# The East?



## EdBurke (Dec 24, 2009)

Does Tolkien ever write about the far east? What about that lake where all the elves are supposed to originate from? Are there elves or dwarves living in the east? If so, do they live secretly from the barbaric men around them? And do you think the two wizards not mentioned in LOTR found an abode in the east? Do you ever muse what a LOTR themed novel would be like if set in the east?

The east? The east? The east?

(Lots of questions about the east, I've typed it so much now that its lost all meaning.....)


----------



## YayGollum (Dec 24, 2009)

Not too many questions.

1. Not really.

2. Barely, and you already seem to know what he wrote about it.

3. There were two of the seven types of Dwarves out there, at least at some point, I think, but the only sickeningly popular elves to be found out there would be Avari and unimportant, I figure.

4. Nothing is written about living conditions as exact as you're typing about, but it is usual for these different races keep to themselves, mostly.
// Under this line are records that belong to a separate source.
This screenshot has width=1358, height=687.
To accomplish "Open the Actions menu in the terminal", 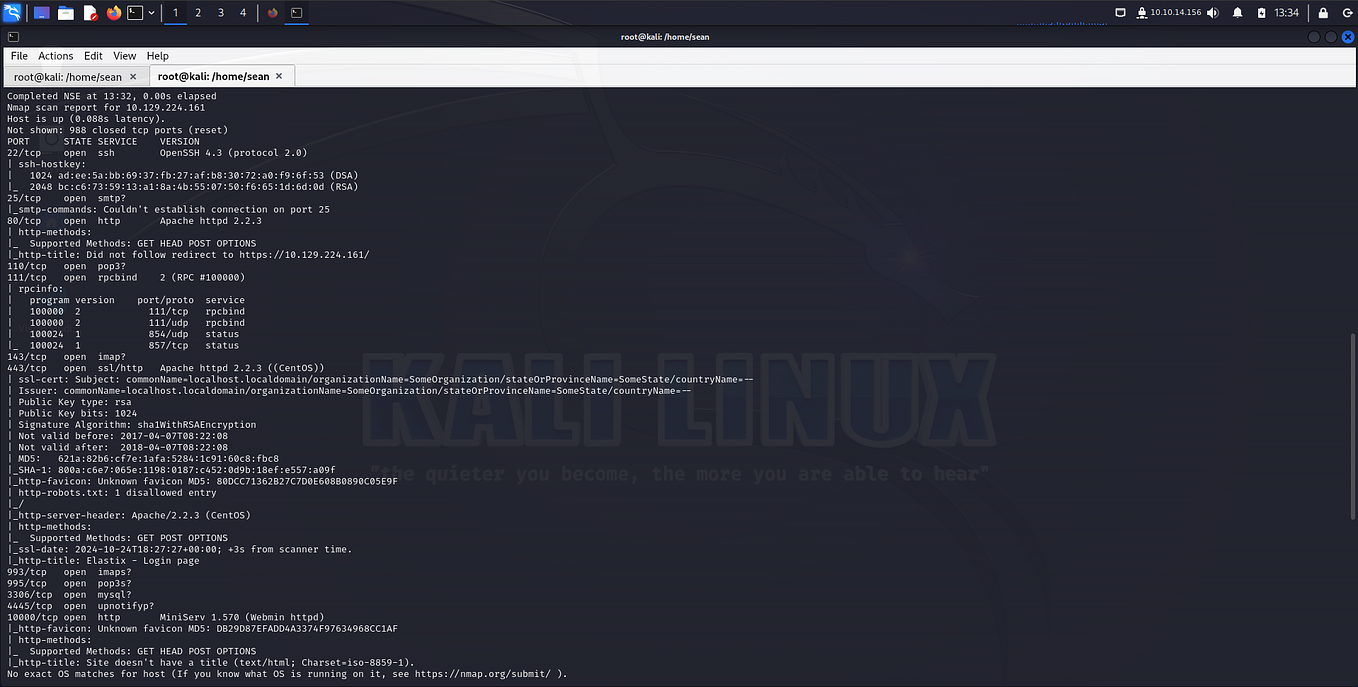I will 55,55.
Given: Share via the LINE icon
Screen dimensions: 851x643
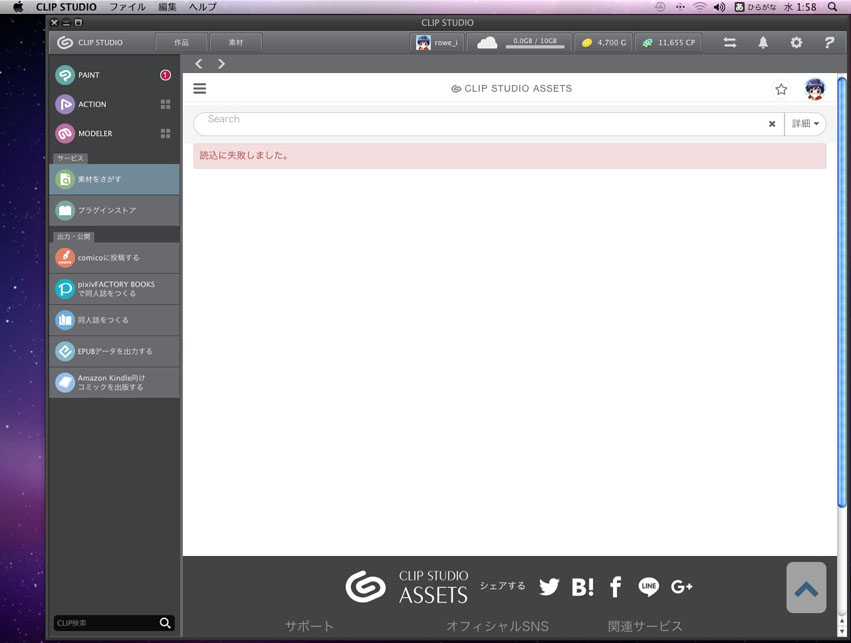Looking at the screenshot, I should [648, 587].
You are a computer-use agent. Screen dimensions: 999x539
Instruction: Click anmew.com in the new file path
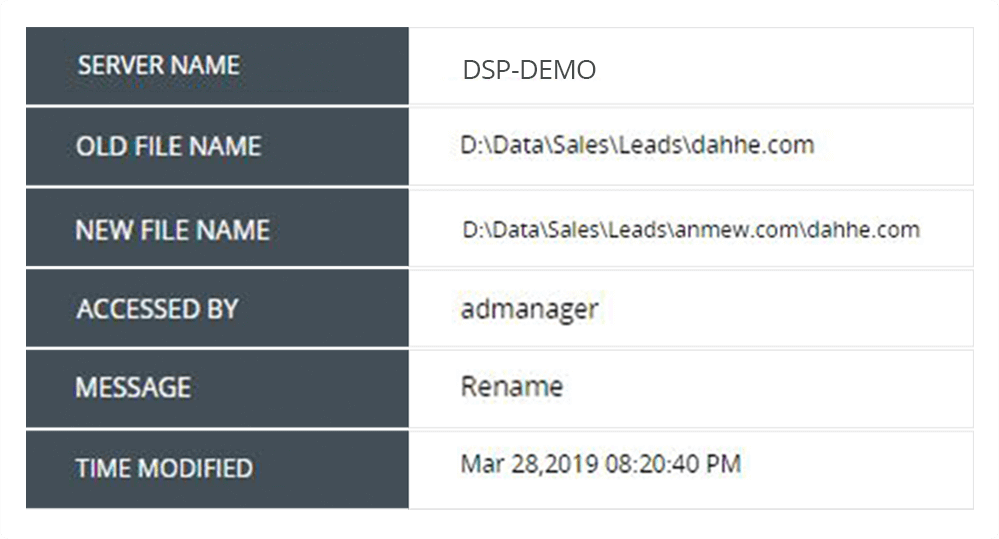click(736, 230)
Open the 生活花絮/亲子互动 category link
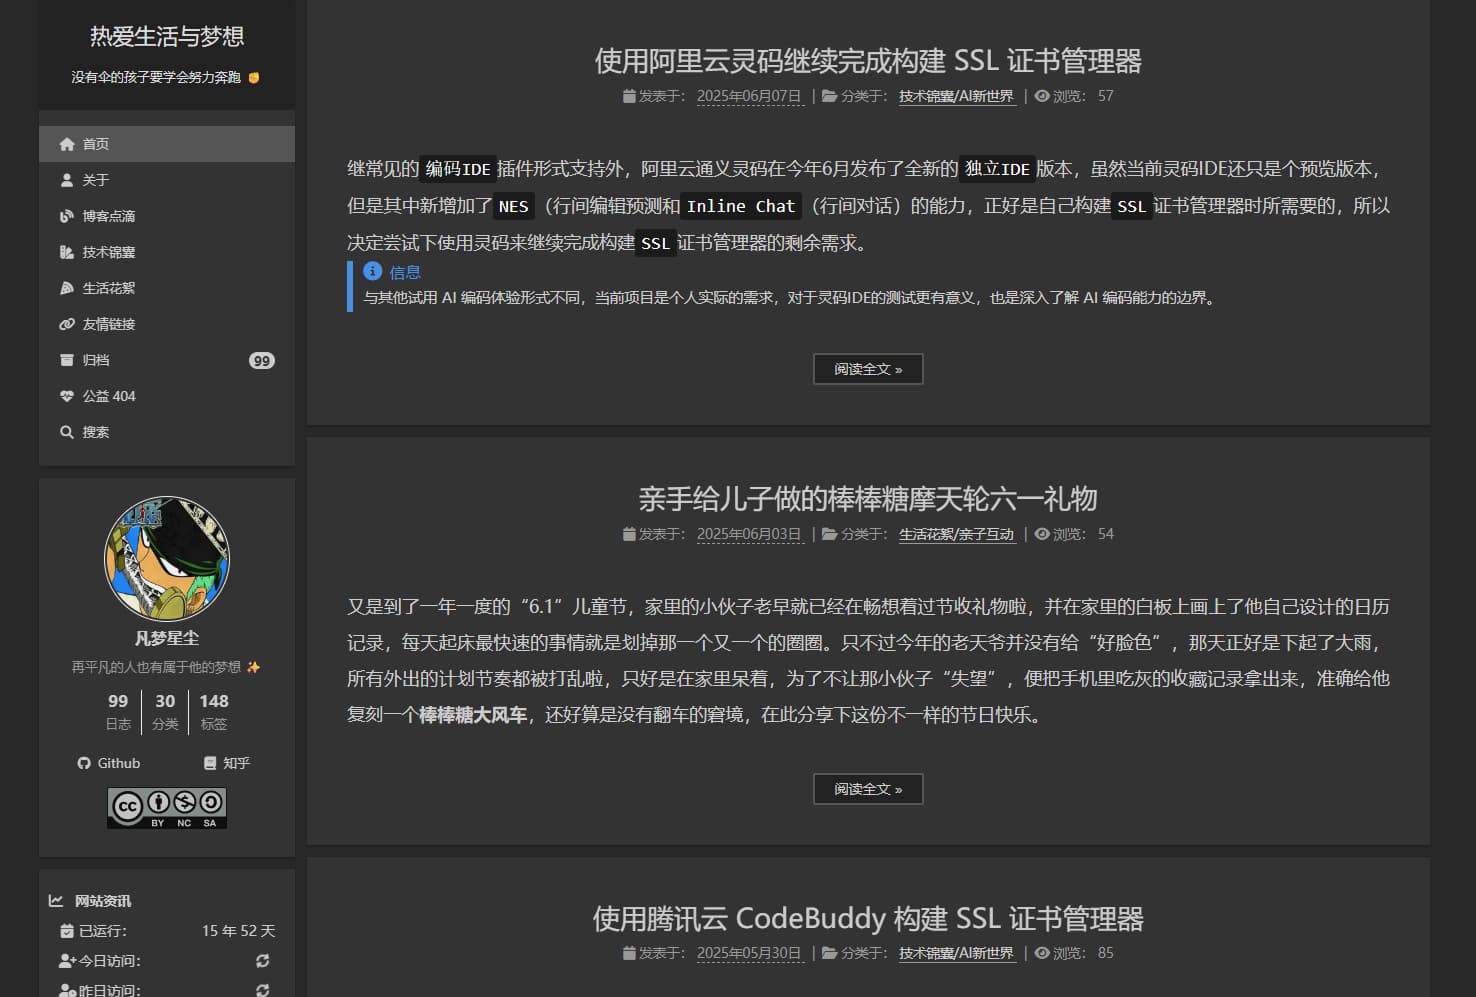 tap(956, 534)
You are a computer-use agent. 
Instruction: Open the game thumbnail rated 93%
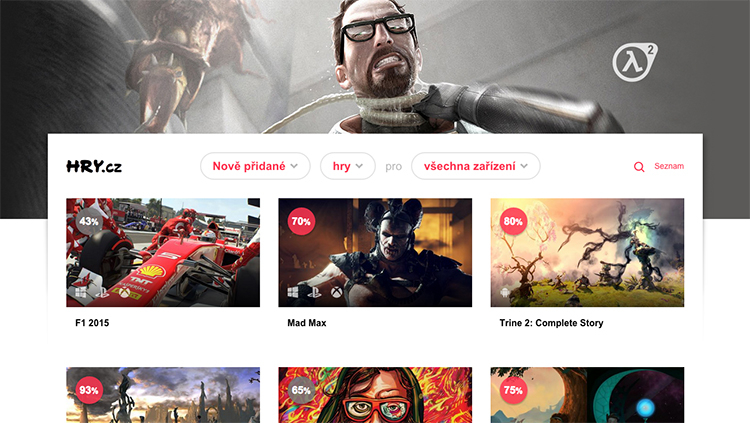(163, 395)
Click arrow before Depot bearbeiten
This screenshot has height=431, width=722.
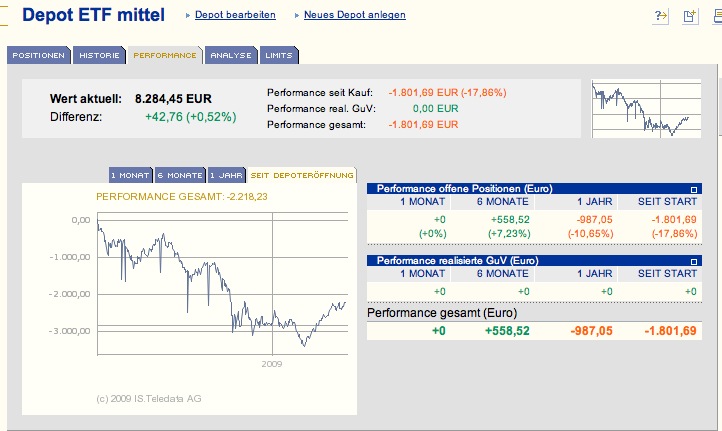[x=190, y=16]
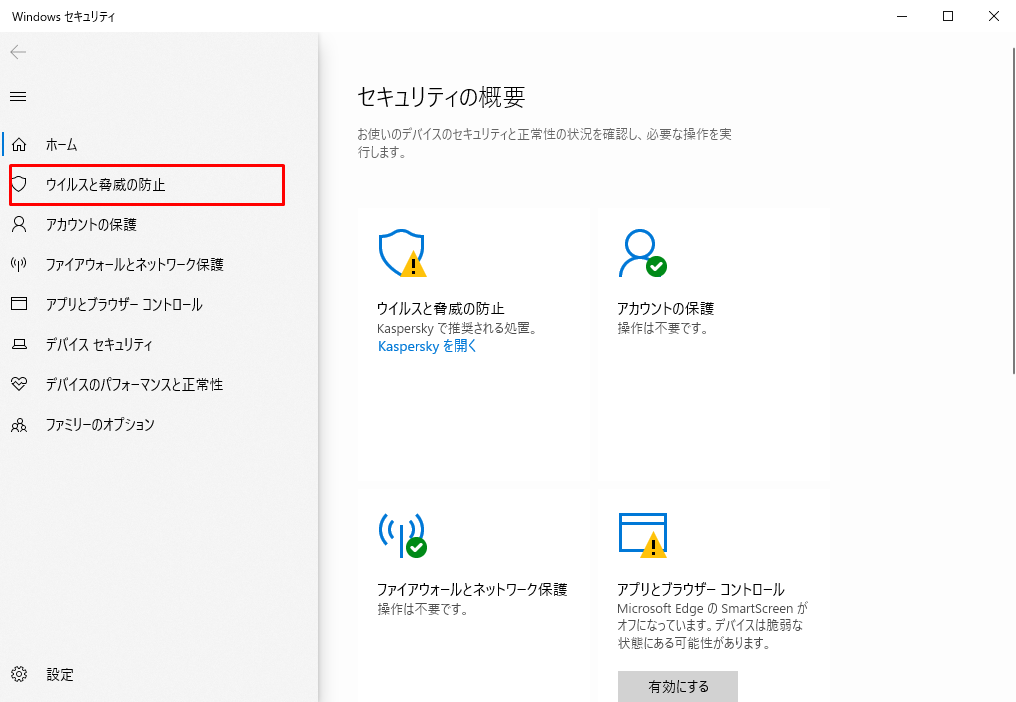This screenshot has height=702, width=1016.
Task: Enable SmartScreen with the 有効にする button
Action: [x=677, y=686]
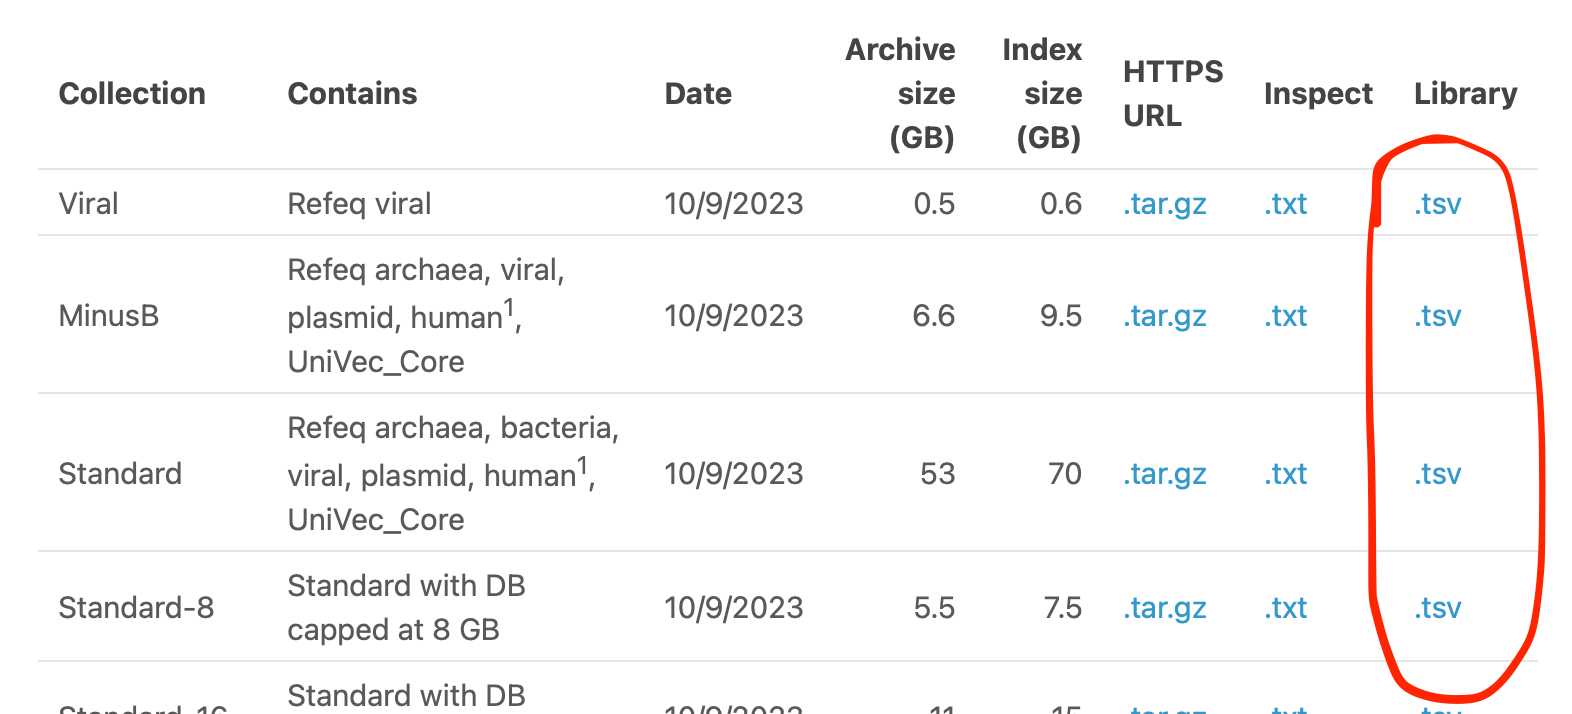
Task: Click the Contains column header
Action: click(352, 94)

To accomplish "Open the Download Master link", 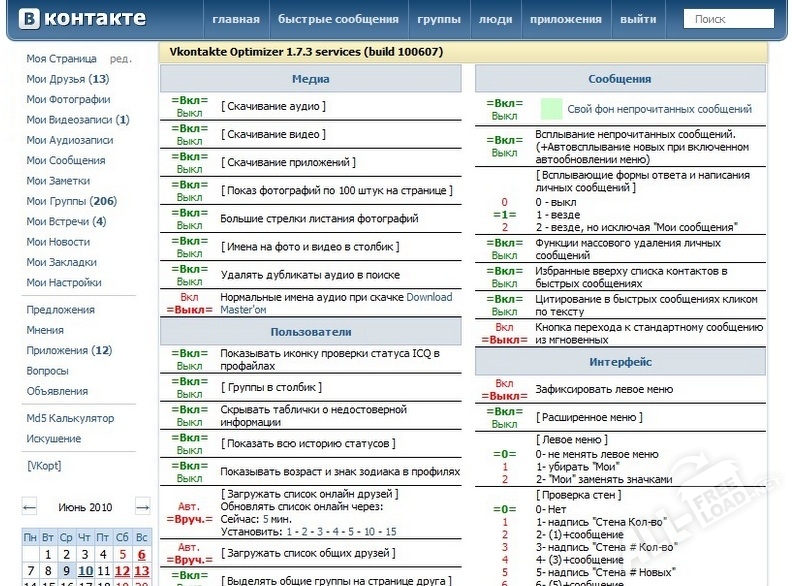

Or were you asking if a bunch of Dwarves live anywhere near a bunch of elves, or if they despise each other and wouldn't want to be within eyeshot of their borders? Ah, either way, I don't know definites.

5. Yep.

6. Nope, although, dang, you just got me to. If it is The Lord Of The Rings-themed, then it would be like that The Lord Of The Rings story, wouldn't it? 

Anyways, Tolkien had plenty of other stories to worry about. He just left the east mysterious, because he hadn't gotten that far, in his writings. At least I hope that's why. Why would he just leave crazy mysteries like that? He would have told us what Tom Bombadil was, eventually, yes?


----------



## Astrance (Dec 28, 2009)

Well, I wouldn't want to know what's in the East. There's mysterious Cuiviénen, wide lands waiting only to be explored once people grow sick of the West... The East is unknown — as said Gimli in the LOTR, the East doesn't bring news. It has always this « dangerous » flavour, wild things roving in it, etc, but also hidden treasures... I love it that way and, even in imagination, never rode much further than Rhovanion.


----------



## Aernil (Jan 7, 2010)

This is pretty much everything about the East in the Silarillion as far as I remember:

"But a great part of the sons of Men, whether of the people of Uldor or others new-come out of the east, marched with the Enemy;"

_Silmarillion, Ch 24_

" in Lindon Gil-galad still maintained his power, and Sauron dared not as yet to pass the Mountains of Ered Luin nor to assail the Havens; and Gil-galad was aided by the Númenóreans. Elsewhere Sauron reigned, and those who would be free took refuge in the fastnesses of wood and mountain, and ever fear pursued them. In the east and south well nigh all Men were under his dominion, and they grew strong in those days and built many towns and walls of stone, and they were numerous and fierce in war and aimed with iron. To them Sauron was both king and god; and they feared him exceedingly, for he surrounded his abode with fire."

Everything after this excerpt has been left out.